I'd think there was huge, huge pressure on them to stay slim. It just wasn't acceptable at all to be fat.
actually it was ok
LunaNorth · 01/07/2021 21:21

My great granny was a Victorian and she was properly stout.

ArabellaStrange · 01/07/2021 21:21

Anyone considering wearing a corset in the style of a Victorian women, please read this link first:
www.forbes.com/sites/kristinakillgrove/2015/11/16/how-corsets-deformed-the-skeletons-of-victorian-women/amp/

MrsMoastyToasty · 01/07/2021 21:23

Horse riding, cycling and sea swimming would have kept them fit.

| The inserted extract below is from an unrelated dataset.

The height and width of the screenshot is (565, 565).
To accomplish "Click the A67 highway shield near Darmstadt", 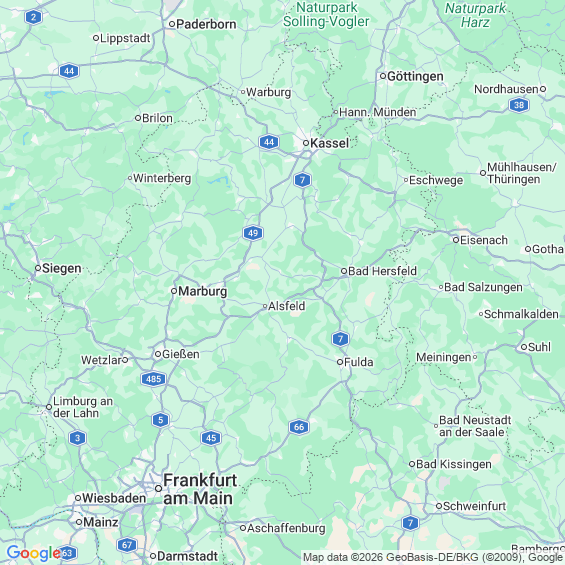I will click(127, 545).
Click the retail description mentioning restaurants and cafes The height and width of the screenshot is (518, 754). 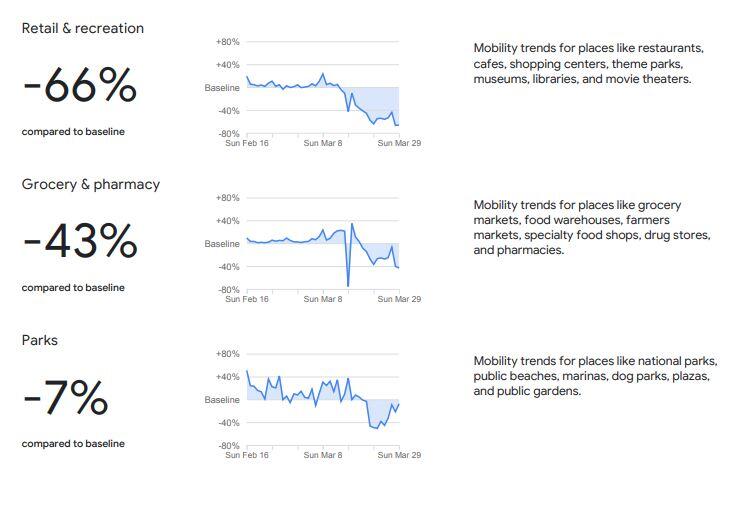coord(589,63)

Maggiesfarm · 01/07/2021 21:24

Yes, corsets. However they weren't all slim with tiny waists, there were plenty of fat ones. Some were not sitting around drinking tea etc but were energetic and worked tirelessly for various causes.

ramarama · 01/07/2021 21:25

because poorer women wouldn't have had access to much extra food, and wealthier women wouldnt have had immediate snack access without having to ask staff to prepare something.

A lack of both corner shops & pre-made grabbable snacks would probably do wonders for my waistline too

StrongLegs · 01/07/2021 21:25

I eat no processed food, sugar or wheat, and I am skinny. I don't have to try, I just get full up way before I gain weight. I think if that's what the victorian diet was, then it makes a lot of sense that they might have been thing.